==== EXTRAIT DU DOCUMENT
Dans nos sociétés africaines, le mariage précoce est toujours d’actualité. Au Burkina Faso, pays des Hommes intègres, cette pratique quoi que l’on dise perdure et aucune communauté n’y échappe.
Plus de 52% des femmes sont mariées avant l’âge de 18 ans et 10% avant l’âge de 15 ans, selon l’UNICEF. A l’évocation du terme « mariage précoce » ou encore « mariage d’enfants », la plupart des personnes ont tendance à s’attrister de cette situation que vivent certaines jeunes filles. Eh non, sachez que cette appellation n’est pas propre aux jeunes filles ; elle inclut également les jeunes-hommes. Le vocable désigne donc toute victime (homme et femme) d’une union conjugale qui ne respecte pas les conditions d’âge prévue par la loi. Le Code des personnes et de la famille (CPF) en son article 238 est clair, le mariage peut être célébré entre un homme âgé de plus de 20 ans et une femme de plus de 17 ans, sauf dispense d’âge accordée pour motif grave par le tribunal civil. Cette dispense d’âge ne peut être accordée en aucun cas pour un homme ayant moins de 18 ans et une femme ayant moins de 15 ans.
========
==== DONNÉES ENREGISTRÉES
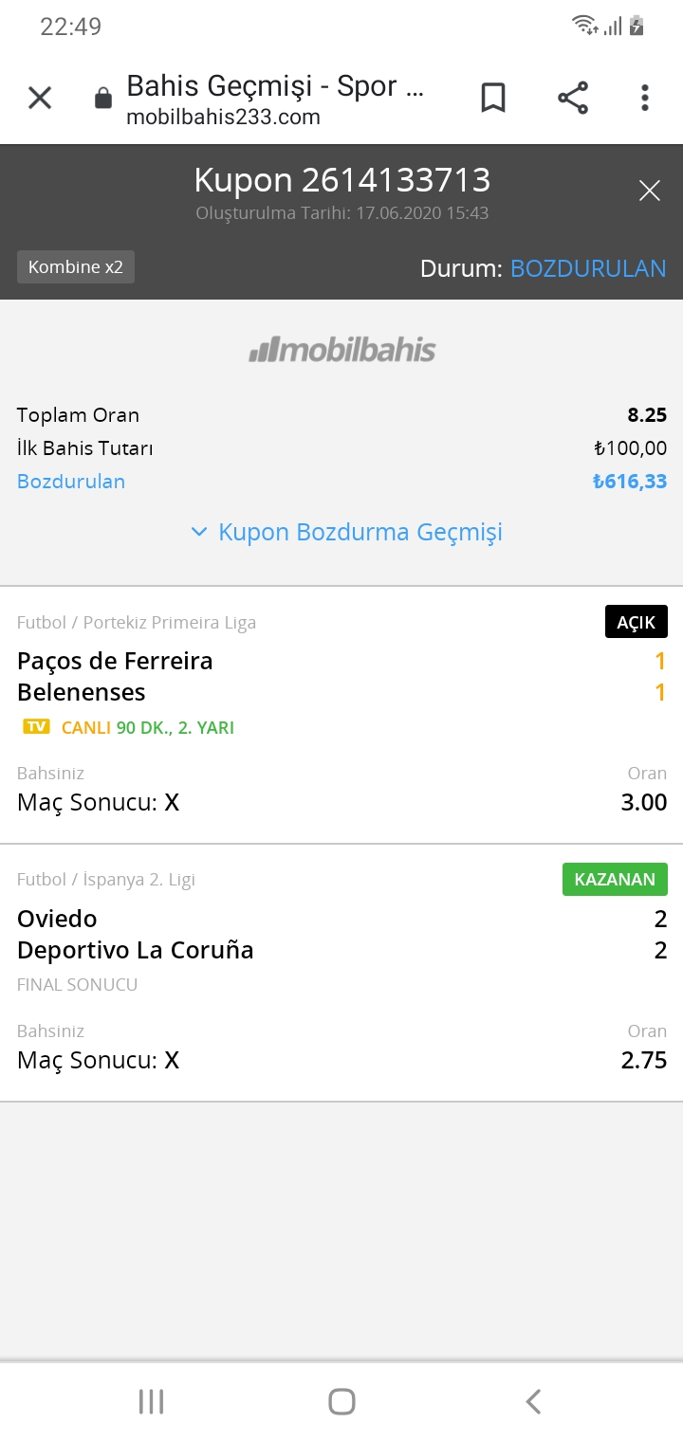Tap the KAZANAN status badge
This screenshot has height=1441, width=683.
point(615,879)
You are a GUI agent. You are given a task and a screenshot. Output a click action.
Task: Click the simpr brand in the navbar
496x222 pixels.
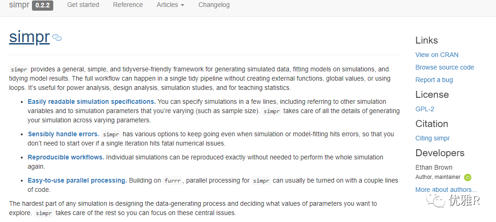pyautogui.click(x=19, y=5)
========
_CONSIGNE_
Dans le texte sur le mariage précoce, recopiez fidèlement le passage qui commence à « Dans nos sociétés » et se termine à « communauté n’y échappe. ».

_CORRIGÉ_
Dans nos sociétés africaines, le mariage précoce est toujours d’actualité. Au Burkina Faso, pays des Hommes intègres, cette pratique quoi que l’on dise perdure et aucune communauté n’y échappe.